Professor L.T., [the Director of the Radiology Department] made two statements which are at variance with other evidence.

1) He said, “Naturally the report would be written up and signed by the doctor who had carried out the examination”; he repeated this, saying that when the reports had been typed “they would be left to be signed by the doctors who had carried out the examinations”.    This statement is contradicted, not only by one of the doctors who said that sometimes one doctor would sign another’s report, but by two of the reports in our possession, where over the typed name of another doctor, we can read the (legible) signature of L.T. himself!

2) He said “The doctors did not type the reports, at the most, if they were urgent they wrote them by hand”. This statement is contradicted by no fewer than 6 (six) witnesses, who were all present on the day. They all say that the doctors did use the typewriter to type their reports. Four of them say that L.T. used the typewriter more than anyone else. One of them says he was the only doctor who used the typewriter!

These conflicts between what L.T. said and the overwhelming evidence from other witnesses as well as the documentary evidence were totally ignored by the investigating magistrate U.N.
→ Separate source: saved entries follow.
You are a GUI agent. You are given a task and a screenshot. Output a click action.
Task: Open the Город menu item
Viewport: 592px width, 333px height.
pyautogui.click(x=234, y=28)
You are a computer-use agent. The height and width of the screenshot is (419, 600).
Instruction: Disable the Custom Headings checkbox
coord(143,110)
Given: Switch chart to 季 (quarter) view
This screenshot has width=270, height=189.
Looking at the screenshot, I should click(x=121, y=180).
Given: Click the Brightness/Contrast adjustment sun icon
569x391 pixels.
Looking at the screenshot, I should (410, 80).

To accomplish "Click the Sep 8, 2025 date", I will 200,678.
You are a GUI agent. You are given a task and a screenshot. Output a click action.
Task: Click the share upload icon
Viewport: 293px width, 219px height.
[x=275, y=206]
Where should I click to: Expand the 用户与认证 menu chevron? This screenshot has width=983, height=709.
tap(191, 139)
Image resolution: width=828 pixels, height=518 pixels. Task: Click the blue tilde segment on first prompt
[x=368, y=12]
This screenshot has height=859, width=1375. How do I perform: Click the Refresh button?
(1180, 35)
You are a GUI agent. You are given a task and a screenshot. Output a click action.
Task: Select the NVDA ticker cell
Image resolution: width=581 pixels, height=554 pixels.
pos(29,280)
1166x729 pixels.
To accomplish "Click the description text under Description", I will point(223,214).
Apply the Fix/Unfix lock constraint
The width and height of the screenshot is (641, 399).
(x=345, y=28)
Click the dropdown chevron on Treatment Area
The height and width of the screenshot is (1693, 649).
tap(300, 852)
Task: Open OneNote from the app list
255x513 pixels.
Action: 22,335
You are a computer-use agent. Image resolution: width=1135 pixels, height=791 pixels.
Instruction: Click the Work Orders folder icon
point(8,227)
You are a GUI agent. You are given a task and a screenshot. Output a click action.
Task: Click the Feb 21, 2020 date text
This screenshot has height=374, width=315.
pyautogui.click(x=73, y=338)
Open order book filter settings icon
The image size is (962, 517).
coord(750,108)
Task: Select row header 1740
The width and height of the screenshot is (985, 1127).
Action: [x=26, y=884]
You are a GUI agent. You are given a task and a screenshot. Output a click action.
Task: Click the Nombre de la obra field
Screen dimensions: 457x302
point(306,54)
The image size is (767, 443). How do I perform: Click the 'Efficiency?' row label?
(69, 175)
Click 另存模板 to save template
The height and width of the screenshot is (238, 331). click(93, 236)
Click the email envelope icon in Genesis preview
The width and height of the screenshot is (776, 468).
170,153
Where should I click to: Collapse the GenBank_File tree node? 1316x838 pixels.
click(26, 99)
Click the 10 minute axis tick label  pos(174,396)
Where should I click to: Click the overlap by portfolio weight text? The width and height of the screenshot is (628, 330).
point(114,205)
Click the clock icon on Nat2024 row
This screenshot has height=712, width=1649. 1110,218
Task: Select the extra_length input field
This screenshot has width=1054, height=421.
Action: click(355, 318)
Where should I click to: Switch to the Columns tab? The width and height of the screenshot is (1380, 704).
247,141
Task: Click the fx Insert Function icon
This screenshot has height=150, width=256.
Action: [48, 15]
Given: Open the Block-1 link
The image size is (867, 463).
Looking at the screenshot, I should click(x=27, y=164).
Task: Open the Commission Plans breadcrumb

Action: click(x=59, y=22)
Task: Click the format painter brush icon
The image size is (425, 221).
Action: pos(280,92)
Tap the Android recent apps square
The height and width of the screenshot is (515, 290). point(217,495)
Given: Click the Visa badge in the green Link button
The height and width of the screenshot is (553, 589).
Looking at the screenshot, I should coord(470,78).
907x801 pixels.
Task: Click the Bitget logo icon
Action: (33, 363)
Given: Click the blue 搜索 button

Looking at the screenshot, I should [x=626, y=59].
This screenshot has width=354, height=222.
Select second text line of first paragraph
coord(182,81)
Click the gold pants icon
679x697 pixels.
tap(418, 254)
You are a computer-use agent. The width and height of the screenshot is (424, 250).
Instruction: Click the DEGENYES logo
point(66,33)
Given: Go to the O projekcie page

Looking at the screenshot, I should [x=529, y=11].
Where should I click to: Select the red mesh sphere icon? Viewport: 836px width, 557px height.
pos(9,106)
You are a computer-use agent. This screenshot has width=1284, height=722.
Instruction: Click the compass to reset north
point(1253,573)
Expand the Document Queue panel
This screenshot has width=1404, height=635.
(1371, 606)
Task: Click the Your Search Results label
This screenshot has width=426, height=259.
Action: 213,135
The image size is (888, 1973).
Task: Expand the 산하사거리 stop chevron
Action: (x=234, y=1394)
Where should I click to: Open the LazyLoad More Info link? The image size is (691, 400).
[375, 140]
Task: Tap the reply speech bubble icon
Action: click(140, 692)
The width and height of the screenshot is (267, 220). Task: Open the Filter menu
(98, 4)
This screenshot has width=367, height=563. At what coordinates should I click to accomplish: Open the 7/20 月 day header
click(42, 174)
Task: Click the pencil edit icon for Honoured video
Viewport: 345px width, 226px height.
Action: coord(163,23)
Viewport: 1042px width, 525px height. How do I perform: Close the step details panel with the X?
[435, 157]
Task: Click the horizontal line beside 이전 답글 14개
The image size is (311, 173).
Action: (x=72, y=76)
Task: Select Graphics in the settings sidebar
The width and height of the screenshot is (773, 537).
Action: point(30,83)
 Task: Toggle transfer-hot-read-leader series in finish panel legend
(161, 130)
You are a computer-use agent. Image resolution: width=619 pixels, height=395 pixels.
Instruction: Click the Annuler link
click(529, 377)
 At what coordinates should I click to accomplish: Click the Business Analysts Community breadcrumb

Mr U.N., the head of the investigating office of the Pretura of Florence, did not attempt to ascertain whether Dr L.T. was subject to bouts of severe amnesia (after all he was telling untruths about his own, repeated, behaviour), or whether he was deliberately lying in order to divert attention away from his own responsibility as head of the department where a homicide had occurred, and therefore as the one with the strongest motive to create a cover-up.